Maafkan Aku Ayah…
Si cantik itu meneruskan hidupnya tanpa kedua tangan dan ia
masih belum mengerti mengapa tangannya tetap harus dipotong meski sudah minta
maaf…
Sepasang
suami isteri – seperti pasangan lain di kota-kota besar meninggalkan anak-anak diasuh
pembantu rumah sewaktu bekerja. Anak tunggal pasangan ini, perempuan cantik
berusia tiga setengah tahun. Sendirian ia dirumah dan kerap kali dibiarkan
pembantunya karena sibuk bekerja di dapur. Bermainlah dia bersama ayun-ayunan
di atas buaian yang dibeli ayahnya, ataupun memetik bunga dan lain-lain di
halaman rumahnya.
Suatu
hari dia melihat sebatang paku karat. Dan ia pun mencoret lantai tempat mobil
ayahnya diparkirkan, tetapi karena lantainya terbuat dari marmer maka coretan
tidak kelihatan. Dicobanya lagi pada mobil baru ayahnya. Ya… karena mobil itu
bewarna gelap, maka coretannya tampak jelas. Apalagi anak-anak ini pun membuat
coretan sesuai dengan kreativitasnya.
Hari
itu ayah dan ibunya bermotor ke tempat kerja karena ingin menghindari macet.

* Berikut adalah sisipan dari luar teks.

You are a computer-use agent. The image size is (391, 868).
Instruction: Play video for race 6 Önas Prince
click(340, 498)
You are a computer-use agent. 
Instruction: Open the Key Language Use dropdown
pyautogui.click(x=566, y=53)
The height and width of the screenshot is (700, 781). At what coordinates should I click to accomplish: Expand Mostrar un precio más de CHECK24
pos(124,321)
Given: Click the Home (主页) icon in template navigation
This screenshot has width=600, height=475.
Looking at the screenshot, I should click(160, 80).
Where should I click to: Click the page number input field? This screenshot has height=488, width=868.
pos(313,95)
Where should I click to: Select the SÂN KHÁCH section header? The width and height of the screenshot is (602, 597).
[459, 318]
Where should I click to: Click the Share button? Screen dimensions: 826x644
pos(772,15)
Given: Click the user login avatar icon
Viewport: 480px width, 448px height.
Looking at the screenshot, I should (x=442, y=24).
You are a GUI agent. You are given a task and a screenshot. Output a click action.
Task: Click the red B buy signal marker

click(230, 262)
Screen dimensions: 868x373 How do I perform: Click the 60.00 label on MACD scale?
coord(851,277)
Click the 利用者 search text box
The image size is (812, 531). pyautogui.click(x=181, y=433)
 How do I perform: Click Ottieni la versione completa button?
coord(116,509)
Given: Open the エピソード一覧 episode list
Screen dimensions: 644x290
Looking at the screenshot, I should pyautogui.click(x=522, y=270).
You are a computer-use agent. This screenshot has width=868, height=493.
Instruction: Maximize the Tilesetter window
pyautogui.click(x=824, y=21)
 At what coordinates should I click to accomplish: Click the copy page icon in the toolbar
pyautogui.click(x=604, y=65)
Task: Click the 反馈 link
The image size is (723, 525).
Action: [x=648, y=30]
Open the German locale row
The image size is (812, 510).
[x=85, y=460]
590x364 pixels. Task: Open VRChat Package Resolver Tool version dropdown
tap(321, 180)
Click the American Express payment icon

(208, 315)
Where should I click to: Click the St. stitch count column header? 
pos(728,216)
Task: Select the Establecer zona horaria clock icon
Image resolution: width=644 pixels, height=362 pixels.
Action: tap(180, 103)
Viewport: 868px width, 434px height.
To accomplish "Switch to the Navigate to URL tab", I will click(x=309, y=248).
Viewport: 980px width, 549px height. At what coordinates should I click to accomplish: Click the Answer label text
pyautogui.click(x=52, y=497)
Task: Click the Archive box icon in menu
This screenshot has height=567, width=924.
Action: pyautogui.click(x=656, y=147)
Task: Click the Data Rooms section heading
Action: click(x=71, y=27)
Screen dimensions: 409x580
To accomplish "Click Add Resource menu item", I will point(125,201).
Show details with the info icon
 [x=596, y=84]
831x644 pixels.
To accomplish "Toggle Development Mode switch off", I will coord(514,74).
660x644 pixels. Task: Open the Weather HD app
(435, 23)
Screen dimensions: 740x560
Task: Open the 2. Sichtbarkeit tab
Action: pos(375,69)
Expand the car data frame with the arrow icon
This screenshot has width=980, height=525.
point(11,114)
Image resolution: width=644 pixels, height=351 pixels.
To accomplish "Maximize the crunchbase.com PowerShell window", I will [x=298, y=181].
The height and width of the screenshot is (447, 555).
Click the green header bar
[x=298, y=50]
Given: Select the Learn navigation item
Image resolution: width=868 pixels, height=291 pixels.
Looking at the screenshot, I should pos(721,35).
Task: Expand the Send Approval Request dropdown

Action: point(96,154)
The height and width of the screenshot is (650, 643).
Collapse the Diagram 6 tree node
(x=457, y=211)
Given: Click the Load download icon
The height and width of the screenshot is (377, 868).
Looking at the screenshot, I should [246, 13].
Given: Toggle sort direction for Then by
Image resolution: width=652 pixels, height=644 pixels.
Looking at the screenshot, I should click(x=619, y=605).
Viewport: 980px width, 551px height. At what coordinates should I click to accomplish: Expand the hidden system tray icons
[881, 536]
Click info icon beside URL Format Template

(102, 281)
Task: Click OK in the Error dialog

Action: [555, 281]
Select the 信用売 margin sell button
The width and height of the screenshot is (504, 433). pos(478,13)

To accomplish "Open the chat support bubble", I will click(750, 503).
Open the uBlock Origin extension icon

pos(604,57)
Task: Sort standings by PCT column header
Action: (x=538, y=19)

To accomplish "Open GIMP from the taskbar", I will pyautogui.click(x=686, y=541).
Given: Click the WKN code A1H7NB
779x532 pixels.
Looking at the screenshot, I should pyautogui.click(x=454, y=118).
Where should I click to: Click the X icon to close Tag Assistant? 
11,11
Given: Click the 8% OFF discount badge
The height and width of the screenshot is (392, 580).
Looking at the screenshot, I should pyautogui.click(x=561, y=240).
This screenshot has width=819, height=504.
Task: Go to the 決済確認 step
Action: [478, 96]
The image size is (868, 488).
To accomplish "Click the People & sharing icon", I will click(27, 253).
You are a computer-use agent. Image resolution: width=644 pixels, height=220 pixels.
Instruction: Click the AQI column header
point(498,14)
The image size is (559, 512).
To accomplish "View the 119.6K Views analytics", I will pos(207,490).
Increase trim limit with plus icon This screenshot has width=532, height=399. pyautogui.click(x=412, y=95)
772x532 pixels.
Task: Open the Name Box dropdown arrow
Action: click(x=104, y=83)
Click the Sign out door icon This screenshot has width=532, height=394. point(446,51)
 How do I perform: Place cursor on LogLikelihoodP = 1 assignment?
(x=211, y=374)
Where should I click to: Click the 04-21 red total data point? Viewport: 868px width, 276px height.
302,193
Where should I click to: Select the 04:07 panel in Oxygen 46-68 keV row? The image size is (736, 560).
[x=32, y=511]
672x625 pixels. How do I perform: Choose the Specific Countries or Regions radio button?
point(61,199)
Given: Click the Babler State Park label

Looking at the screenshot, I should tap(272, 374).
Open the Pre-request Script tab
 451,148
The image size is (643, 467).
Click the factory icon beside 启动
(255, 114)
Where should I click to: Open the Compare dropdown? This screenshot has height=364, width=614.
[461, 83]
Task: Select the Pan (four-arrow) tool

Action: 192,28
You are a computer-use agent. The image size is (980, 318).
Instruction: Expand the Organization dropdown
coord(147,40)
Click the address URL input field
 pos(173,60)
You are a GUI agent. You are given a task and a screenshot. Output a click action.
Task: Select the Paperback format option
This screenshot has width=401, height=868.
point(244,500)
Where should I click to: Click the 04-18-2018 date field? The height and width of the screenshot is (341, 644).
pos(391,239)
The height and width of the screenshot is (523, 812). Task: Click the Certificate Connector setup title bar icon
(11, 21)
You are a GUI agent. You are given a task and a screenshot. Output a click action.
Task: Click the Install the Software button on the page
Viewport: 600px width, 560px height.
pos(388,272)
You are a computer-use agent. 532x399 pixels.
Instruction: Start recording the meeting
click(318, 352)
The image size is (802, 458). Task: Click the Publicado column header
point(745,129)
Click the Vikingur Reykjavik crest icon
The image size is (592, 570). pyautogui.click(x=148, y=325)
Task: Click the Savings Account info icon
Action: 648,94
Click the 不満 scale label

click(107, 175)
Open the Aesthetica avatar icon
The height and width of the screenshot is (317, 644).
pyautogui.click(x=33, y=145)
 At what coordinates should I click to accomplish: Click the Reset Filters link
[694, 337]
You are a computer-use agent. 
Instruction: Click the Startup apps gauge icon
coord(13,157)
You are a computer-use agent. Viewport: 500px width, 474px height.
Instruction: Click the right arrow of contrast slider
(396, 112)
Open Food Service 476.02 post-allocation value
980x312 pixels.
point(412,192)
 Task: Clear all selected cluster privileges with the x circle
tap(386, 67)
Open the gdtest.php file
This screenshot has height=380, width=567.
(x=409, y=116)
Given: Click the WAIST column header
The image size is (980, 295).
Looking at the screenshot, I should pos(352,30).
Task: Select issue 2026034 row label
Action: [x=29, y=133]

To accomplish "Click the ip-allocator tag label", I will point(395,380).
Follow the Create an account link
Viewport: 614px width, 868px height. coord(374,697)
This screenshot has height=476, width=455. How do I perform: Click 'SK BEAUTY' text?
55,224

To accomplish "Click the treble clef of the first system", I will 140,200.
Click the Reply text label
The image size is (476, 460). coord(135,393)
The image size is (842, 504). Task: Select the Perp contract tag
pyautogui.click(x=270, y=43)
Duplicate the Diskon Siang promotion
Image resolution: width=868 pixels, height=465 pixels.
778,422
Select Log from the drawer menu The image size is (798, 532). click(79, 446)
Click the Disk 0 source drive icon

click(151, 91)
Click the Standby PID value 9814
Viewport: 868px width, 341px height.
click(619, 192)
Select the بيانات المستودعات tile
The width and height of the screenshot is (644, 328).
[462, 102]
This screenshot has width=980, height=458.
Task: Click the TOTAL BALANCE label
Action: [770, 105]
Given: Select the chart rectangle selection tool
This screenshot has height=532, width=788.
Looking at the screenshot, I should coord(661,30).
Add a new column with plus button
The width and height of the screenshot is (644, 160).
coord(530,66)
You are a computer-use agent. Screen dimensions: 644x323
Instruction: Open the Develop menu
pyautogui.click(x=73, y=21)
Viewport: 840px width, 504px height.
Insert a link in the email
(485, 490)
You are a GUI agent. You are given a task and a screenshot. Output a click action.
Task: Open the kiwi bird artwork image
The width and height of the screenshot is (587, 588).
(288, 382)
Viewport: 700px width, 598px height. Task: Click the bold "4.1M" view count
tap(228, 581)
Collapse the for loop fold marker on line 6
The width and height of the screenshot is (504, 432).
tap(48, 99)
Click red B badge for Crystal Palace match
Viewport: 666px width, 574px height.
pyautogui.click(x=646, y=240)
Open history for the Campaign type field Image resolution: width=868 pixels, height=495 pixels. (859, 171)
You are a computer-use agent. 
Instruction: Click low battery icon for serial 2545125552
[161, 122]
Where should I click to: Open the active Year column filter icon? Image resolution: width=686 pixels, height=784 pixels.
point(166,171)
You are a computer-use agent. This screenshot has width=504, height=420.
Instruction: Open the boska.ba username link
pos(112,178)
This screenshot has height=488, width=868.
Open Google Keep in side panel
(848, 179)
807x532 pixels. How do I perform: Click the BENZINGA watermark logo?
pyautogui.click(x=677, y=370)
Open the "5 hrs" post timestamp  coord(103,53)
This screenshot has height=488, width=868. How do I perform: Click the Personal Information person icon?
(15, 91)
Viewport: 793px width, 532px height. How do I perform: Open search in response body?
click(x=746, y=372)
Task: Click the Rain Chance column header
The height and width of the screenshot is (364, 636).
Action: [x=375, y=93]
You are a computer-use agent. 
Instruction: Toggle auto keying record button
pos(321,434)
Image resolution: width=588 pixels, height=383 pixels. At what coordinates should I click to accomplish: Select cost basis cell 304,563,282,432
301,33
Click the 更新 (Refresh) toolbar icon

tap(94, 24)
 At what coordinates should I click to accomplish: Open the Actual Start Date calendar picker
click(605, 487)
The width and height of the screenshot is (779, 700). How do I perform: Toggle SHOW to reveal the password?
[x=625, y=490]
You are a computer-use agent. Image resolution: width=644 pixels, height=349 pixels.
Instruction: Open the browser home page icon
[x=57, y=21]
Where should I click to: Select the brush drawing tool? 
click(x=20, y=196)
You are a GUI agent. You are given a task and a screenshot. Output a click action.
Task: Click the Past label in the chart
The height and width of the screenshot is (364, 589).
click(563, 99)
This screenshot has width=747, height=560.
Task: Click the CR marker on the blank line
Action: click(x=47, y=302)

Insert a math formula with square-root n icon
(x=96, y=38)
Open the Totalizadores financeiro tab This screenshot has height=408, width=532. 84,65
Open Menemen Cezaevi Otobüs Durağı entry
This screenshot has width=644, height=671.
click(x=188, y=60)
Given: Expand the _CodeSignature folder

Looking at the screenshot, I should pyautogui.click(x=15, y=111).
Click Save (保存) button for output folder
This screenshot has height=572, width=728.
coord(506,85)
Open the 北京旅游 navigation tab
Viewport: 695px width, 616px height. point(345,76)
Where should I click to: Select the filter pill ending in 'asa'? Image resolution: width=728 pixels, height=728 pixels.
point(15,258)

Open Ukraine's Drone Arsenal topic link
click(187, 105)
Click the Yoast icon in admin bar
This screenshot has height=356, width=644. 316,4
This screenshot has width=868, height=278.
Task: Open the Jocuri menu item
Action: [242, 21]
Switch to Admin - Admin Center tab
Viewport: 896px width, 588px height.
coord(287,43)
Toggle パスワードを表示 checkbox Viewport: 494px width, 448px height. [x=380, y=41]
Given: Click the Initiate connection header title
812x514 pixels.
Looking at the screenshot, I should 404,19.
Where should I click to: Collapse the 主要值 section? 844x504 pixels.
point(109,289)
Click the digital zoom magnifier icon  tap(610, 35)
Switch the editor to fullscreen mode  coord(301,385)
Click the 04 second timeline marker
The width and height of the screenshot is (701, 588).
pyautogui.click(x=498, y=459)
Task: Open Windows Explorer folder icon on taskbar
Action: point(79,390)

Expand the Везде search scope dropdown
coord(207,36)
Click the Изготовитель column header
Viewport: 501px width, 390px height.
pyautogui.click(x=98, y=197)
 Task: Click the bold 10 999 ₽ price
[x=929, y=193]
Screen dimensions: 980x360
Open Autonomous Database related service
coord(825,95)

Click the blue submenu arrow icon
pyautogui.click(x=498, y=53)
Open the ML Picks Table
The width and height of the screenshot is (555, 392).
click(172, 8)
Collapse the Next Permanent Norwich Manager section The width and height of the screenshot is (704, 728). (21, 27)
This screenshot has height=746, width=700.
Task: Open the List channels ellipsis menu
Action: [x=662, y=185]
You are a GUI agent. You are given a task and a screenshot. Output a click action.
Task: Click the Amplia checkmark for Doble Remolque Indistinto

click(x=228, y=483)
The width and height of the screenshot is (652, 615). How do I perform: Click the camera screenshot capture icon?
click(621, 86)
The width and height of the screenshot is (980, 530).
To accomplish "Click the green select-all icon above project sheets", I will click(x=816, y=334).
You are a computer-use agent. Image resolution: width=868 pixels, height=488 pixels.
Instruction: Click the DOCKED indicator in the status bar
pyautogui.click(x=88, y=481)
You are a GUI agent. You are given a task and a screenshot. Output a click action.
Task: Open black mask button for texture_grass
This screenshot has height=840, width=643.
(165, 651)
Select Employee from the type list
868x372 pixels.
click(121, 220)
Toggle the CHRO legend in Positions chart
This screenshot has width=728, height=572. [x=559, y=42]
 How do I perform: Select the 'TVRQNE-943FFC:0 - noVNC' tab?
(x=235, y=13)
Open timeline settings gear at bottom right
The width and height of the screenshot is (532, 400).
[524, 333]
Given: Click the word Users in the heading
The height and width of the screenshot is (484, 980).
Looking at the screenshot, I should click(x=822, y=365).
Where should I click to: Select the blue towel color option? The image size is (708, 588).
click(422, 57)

Setelah sebelah kanan mobil sudah penuh coretan maka ia beralih ke sebelah kiri
mobil. Dibuatnya gambar ibu dan ayahnya, gambarnya sendiri, lukisan ayam,
kucing dan lain sebagainya mengikut imaginasinya. Kejadian itu berlangsung
tanpa disadari oleh si pembantu rumah.
Saat
pulang petang, terkejutlah pasangan suami istri melihat mobil yang baru setahun
beli dengan bayaran angsuran yang masih lama lunasnya. Si bapak yang belum lagi
masuk ke rumah ini pun terus menjerit, “Kerjaan siapa ini!!!”… Pembantu rumah
yang tersentak dengan jeritan itu berlari keluar.. Dia juga beristigfar.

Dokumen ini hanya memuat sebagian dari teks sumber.